*DATA FOR ANALYSIS*:
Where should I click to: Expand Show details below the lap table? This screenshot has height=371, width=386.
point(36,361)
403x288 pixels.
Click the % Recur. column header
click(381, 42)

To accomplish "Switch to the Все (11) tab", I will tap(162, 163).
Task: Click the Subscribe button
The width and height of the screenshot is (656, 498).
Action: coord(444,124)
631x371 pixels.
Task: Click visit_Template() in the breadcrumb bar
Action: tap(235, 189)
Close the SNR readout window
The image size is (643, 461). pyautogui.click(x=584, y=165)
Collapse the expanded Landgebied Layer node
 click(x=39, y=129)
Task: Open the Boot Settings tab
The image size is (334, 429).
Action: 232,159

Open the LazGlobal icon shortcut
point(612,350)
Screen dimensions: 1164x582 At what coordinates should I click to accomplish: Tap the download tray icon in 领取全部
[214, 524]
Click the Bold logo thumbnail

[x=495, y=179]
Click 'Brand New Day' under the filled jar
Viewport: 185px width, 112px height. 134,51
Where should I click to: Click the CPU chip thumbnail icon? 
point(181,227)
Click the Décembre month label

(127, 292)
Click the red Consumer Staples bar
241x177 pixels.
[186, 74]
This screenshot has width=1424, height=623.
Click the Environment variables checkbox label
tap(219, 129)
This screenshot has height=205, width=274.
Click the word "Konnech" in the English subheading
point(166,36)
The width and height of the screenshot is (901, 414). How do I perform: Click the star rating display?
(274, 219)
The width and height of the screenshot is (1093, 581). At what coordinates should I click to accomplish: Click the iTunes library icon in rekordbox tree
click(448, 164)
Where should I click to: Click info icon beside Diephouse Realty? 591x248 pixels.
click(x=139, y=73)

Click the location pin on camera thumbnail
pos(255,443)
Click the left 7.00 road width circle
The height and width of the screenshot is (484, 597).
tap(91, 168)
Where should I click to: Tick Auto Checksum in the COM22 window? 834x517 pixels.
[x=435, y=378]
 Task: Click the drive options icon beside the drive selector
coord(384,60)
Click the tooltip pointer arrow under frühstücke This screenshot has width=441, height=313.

*TRY IT*: Once you find the line containing "241x177 pixels.", copy it and every line after it through the end of the records, exactly and nothing else.

*COMPLETED TASK*:
241x177 pixels.
[186, 74]
This screenshot has width=1424, height=623.
Click the Environment variables checkbox label
tap(219, 129)
This screenshot has height=205, width=274.
Click the word "Konnech" in the English subheading
point(166,36)
The width and height of the screenshot is (901, 414). How do I perform: Click the star rating display?
(274, 219)
The width and height of the screenshot is (1093, 581). At what coordinates should I click to accomplish: Click the iTunes library icon in rekordbox tree
click(448, 164)
Where should I click to: Click info icon beside Diephouse Realty? 591x248 pixels.
click(x=139, y=73)

Click the location pin on camera thumbnail
pos(255,443)
Click the left 7.00 road width circle
The height and width of the screenshot is (484, 597).
tap(91, 168)
Where should I click to: Tick Auto Checksum in the COM22 window? 834x517 pixels.
[x=435, y=378]
 Task: Click the drive options icon beside the drive selector
coord(384,60)
Click the tooltip pointer arrow under frühstücke This screenshot has width=441, height=313.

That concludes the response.